The following passage has been extracted from the book "The Feynman Lectures on Physics-Vol l":
The mean kinetic energy is a property only of the "temperature." Being a property of the "temperature," and not of the gas, we can use it as a definition of the temperature. The mean kinetic energy of a molecule is thus some function of the temperature. But who is tell us what scale to use to use for the temperature? We may arbitrarily define the scale of the temperature so that the mean energy is linearly proportional to the temperature. The best way to do it would be to call the mean energy itself "the temperature." That would be the simplest possible function. Unfortunately, the scale of temperature has been chosen differently, so instead of calling it temperature directly we use a constant conversion factor between the energy of a molecule and a degree of absolute temperature called a degree kelvin.
The constant of proportionality is $k=1.38\times10^{-23}$ joule for every degree. So if T is a absolute temperature, our definition says that the mean kinetic energy is $(3/2) kt$ (The $3/2$ is put in as a matter of convenience, so as to get rid of it somewhere else.)
From the above passage, at absolute zero, by definition, mean kinetic energy of a molecule should be zero-"completely frozen." There is a giant principle which stands against the view of atoms getting completely frozen; the following passage from the same book introduces the principle:
As we decrease the temperature, the vibration decreases
and decreases until, at absolute zero, there is a minimum amount of vibration
that the atoms can have, but not zero…..Remember that when a crystal is cooled to absolute zero, we said that the atoms do not stop moving, they still
jiggle. Why? If they stopped moving, we would know where they were and that
they had zero motion, and that is against the uncertainty principle. We cannot
know where they are and how fast they are moving, so they must be continually
wiggling in there!
Aren't the above two passages in contradiction with each other? Didn't we mess up with temperature?
Best Answer
If carefully interpreted and converted to mathematics, the passages are not contradicting one another.
The uncertainty principle guarantees that there is some zero-point energy that can't be eliminated (the second passage) – it is the energy of the ground state of the physical object (atom or a macroscopic piece of a material).
On the other hand, the kinetic energy that increases with $T$ and reaches $E_k=0$ for $T=0$ is the excess energy above the energy of the ground state: if we want $E=0$ for $T=0$, the additive shift $\Delta E$ of the energy has to be chosen appropriately to guarantee this condition. The right additive shift is really the "subtraction of the ground state energy", i.e. of the minimum energy eigenvalue that the physical system may have.

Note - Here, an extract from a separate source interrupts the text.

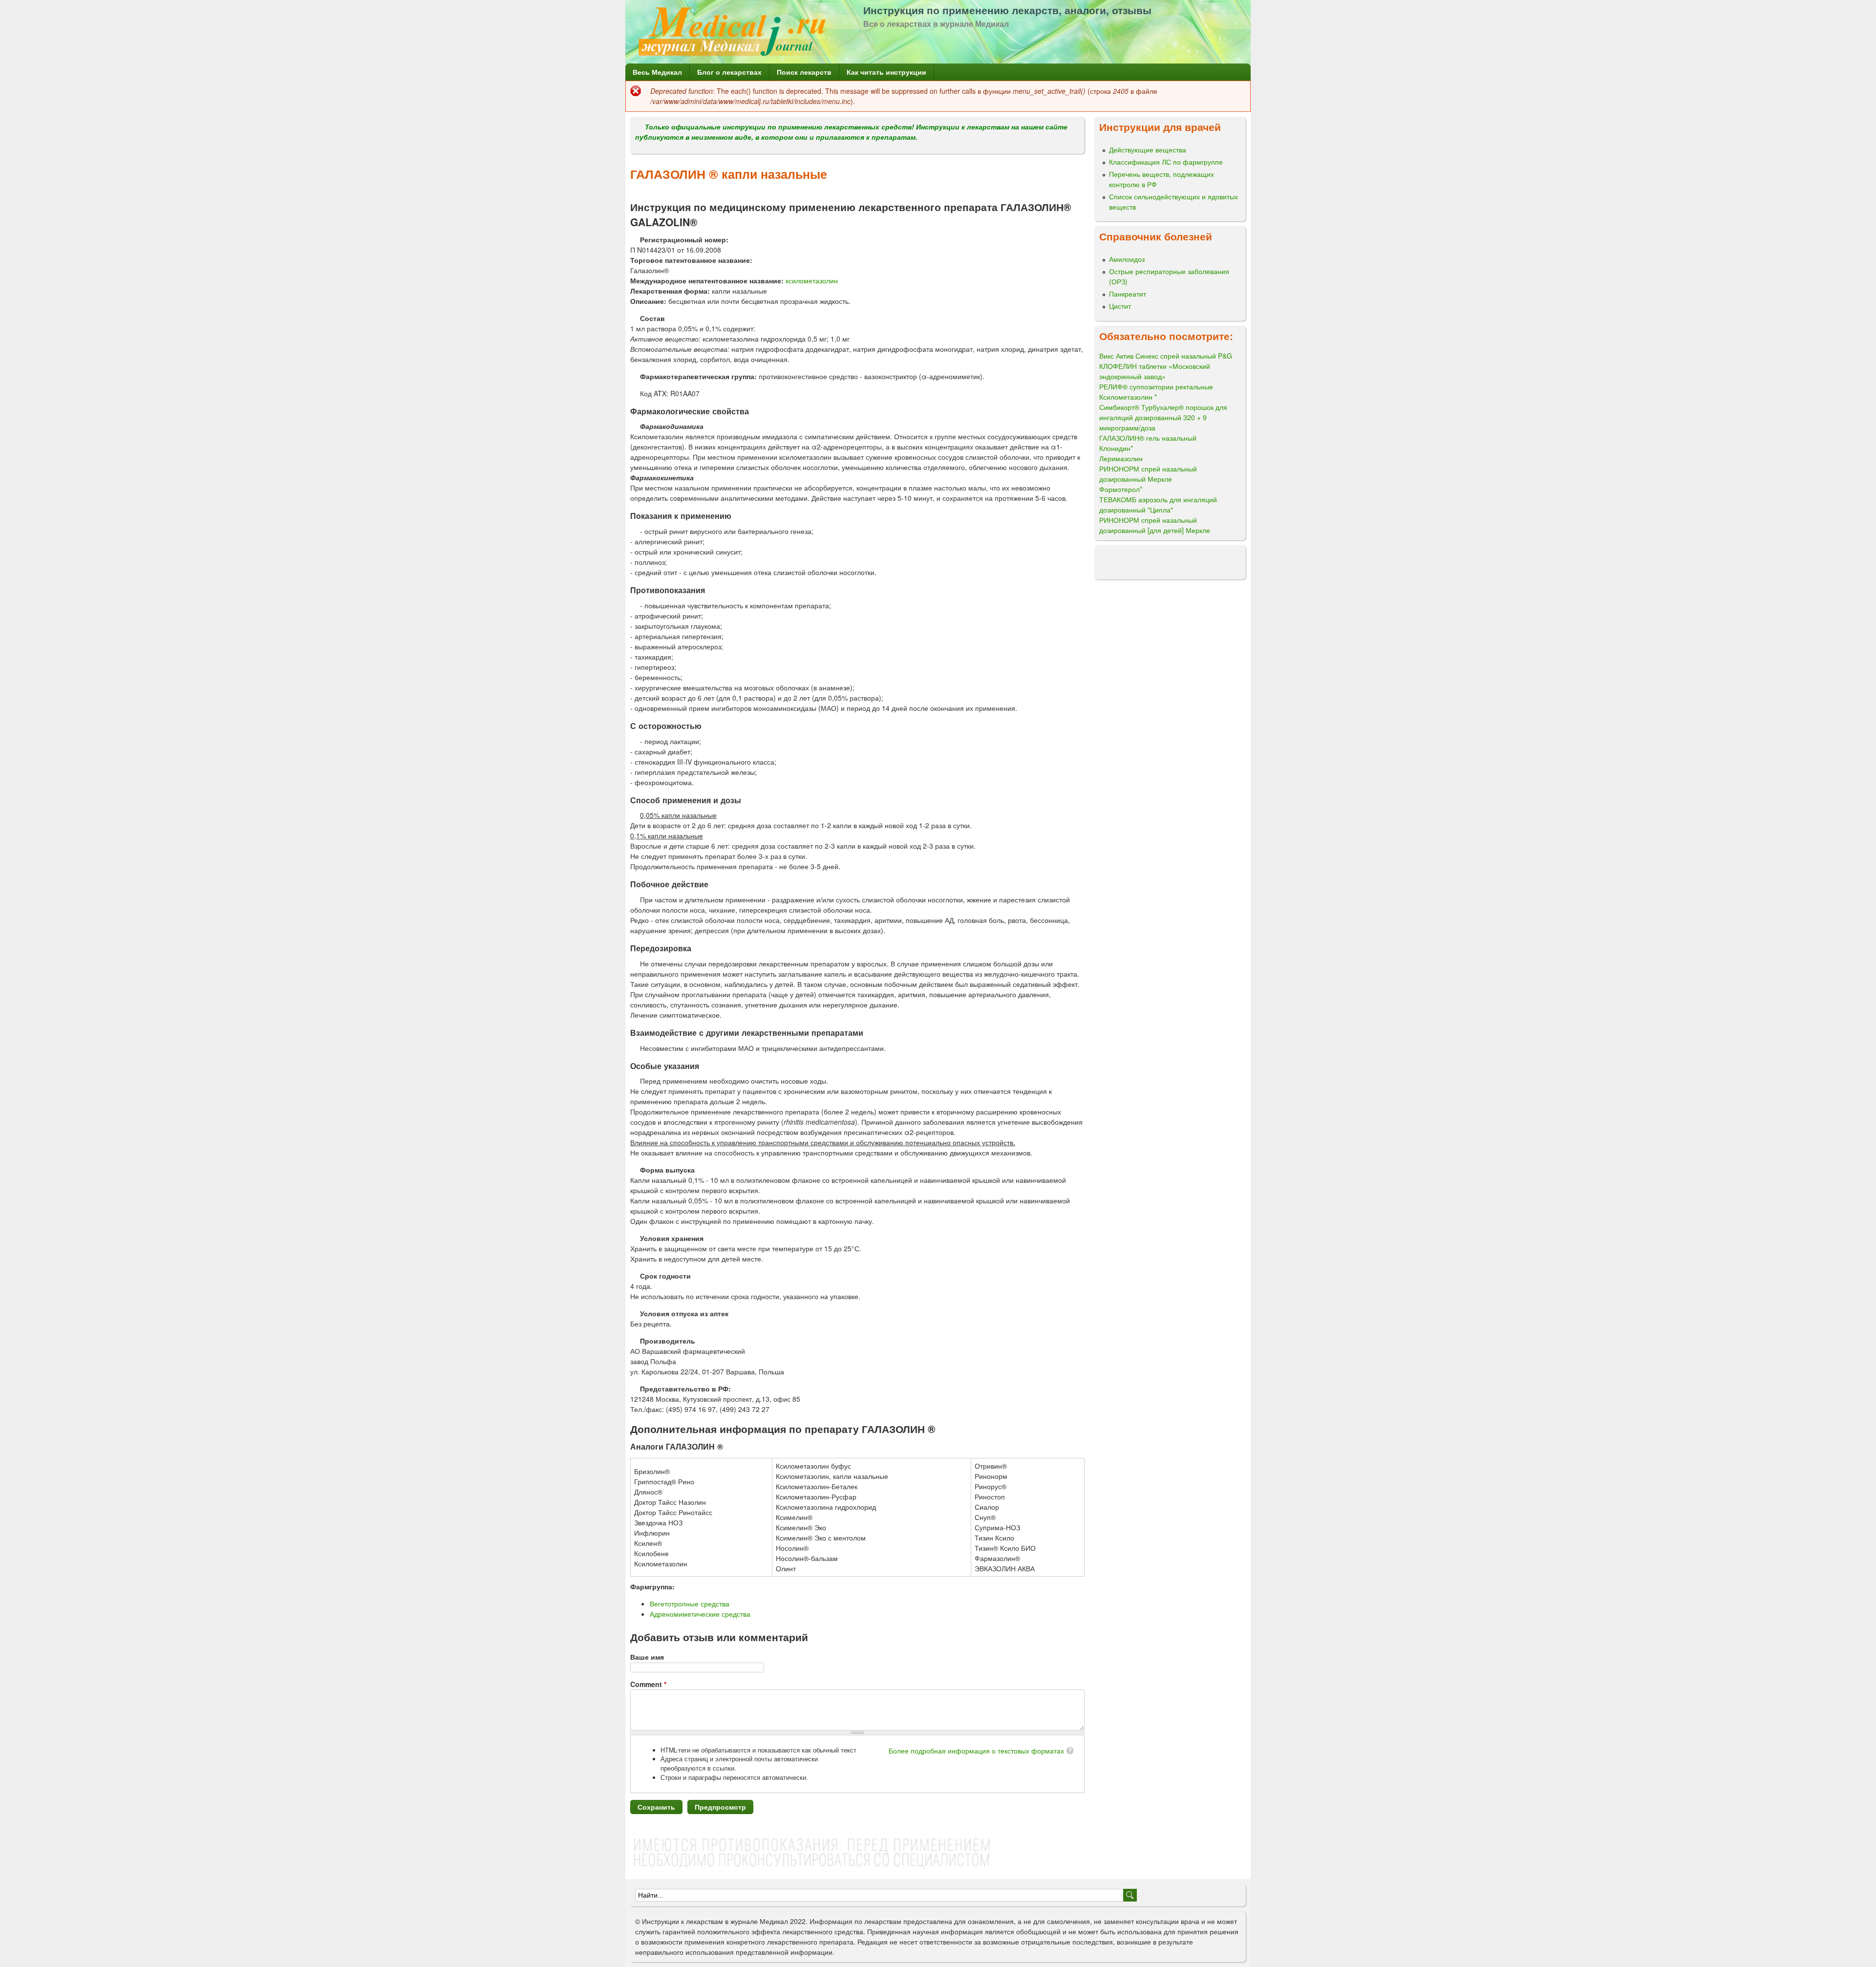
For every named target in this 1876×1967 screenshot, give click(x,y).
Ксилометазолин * (1128, 397)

If a physical system is frozen to $T=0$, it means that this physical system is "certain" (100%) to be found in the ground state i.e. the energy eigenstate with the minimum allowed value of $E$. In most contexts, this ground state is pretty much unique. It contains "some motion", by the uncertainty principle, but "the amount of motion above the minimum level allowed by the uncertainty principle" is zero.

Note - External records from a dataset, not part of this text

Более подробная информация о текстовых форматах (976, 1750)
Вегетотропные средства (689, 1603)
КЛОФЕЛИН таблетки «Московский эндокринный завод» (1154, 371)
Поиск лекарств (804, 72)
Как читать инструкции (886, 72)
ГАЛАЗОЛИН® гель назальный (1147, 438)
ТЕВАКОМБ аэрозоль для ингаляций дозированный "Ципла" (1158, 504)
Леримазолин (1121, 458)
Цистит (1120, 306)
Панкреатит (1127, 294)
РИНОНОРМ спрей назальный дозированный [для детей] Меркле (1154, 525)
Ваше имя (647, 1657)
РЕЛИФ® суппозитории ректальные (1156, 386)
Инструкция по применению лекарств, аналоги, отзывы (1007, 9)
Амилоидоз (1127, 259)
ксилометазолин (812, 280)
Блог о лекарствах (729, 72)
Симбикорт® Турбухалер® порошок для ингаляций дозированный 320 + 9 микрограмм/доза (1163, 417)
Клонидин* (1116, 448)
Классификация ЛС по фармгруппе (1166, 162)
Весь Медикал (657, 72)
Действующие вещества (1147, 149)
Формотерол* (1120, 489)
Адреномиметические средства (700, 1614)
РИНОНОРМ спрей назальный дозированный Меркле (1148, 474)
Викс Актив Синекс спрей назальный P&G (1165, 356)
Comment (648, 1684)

In the first passage, Feynman really talks about the overall kinetic energy of the atom as it moves through space. This is indeed $3kT/2$ and strictly goes to zero for $T=0$. No subtraction is needed here. The minimum kinetic energy of the "overall motion of the object through space" is really $E_k=0$ and the corresponding momentum is $\vec p =0$. This doesn't violate the uncertainty principle because, indeed, $\Delta x = \infty$ or $\Delta x \to \infty$. The position of an atom frozen to $T=0$ (which can only be approached in the real world) is absolutely undetermined. The subtle issues of the zero-point energy only arise for the "internal energy" i.e. the relative motion of parts of a bound state (e.g. the motion of electrons around the nuclei). Only for the bound state, we really know that $\Delta x$ cannot be infinite. The constituents' being "bound" means that the distance between them is finite and bounded from above.